[Recorded data]
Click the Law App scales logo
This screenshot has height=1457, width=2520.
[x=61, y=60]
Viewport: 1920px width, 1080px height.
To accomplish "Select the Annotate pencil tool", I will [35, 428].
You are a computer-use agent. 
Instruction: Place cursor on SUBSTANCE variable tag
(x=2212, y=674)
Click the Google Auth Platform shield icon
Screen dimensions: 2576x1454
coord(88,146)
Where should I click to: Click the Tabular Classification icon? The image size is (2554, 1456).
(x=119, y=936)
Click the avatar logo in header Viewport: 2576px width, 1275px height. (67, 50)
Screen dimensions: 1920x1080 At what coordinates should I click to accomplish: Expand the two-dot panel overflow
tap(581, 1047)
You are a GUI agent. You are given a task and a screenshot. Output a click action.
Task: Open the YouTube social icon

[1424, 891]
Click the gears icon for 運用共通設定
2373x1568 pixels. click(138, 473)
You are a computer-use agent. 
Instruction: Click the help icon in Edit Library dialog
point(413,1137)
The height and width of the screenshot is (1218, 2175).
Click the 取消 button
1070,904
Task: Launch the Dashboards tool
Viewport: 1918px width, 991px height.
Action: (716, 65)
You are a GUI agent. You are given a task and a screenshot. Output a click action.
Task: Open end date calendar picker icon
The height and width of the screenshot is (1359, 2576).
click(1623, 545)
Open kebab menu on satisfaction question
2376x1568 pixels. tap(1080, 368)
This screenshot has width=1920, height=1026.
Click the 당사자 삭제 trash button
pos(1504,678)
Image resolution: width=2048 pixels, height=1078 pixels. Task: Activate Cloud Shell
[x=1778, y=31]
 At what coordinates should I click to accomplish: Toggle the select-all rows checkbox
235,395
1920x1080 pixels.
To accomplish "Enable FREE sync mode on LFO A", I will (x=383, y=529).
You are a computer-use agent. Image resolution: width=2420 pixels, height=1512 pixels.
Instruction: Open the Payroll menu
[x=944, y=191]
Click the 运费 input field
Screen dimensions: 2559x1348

» **TASK GOAL**
Retype the records above exactly as they appear.

» **TASK RESPONSE**
Click the Law App scales logo
This screenshot has height=1457, width=2520.
[x=61, y=60]
Viewport: 1920px width, 1080px height.
To accomplish "Select the Annotate pencil tool", I will [35, 428].
You are a computer-use agent. 
Instruction: Place cursor on SUBSTANCE variable tag
(x=2212, y=674)
Click the Google Auth Platform shield icon
Screen dimensions: 2576x1454
coord(88,146)
Where should I click to: Click the Tabular Classification icon? The image size is (2554, 1456).
(x=119, y=936)
Click the avatar logo in header Viewport: 2576px width, 1275px height. (67, 50)
Screen dimensions: 1920x1080 At what coordinates should I click to accomplish: Expand the two-dot panel overflow
tap(581, 1047)
You are a GUI agent. You are given a task and a screenshot. Output a click action.
Task: Open the YouTube social icon

[1424, 891]
Click the gears icon for 運用共通設定
2373x1568 pixels. click(138, 473)
You are a computer-use agent. 
Instruction: Click the help icon in Edit Library dialog
point(413,1137)
The height and width of the screenshot is (1218, 2175).
Click the 取消 button
1070,904
Task: Launch the Dashboards tool
Viewport: 1918px width, 991px height.
Action: (716, 65)
You are a GUI agent. You are given a task and a screenshot. Output a click action.
Task: Open end date calendar picker icon
The height and width of the screenshot is (1359, 2576).
click(1623, 545)
Open kebab menu on satisfaction question
2376x1568 pixels. tap(1080, 368)
This screenshot has width=1920, height=1026.
Click the 당사자 삭제 trash button
pos(1504,678)
Image resolution: width=2048 pixels, height=1078 pixels. Task: Activate Cloud Shell
[x=1778, y=31]
 At what coordinates should I click to accomplish: Toggle the select-all rows checkbox
235,395
1920x1080 pixels.
To accomplish "Enable FREE sync mode on LFO A", I will (x=383, y=529).
You are a computer-use agent. Image resolution: width=2420 pixels, height=1512 pixels.
Instruction: Open the Payroll menu
[x=944, y=191]
Click the 运费 input field
Screen dimensions: 2559x1348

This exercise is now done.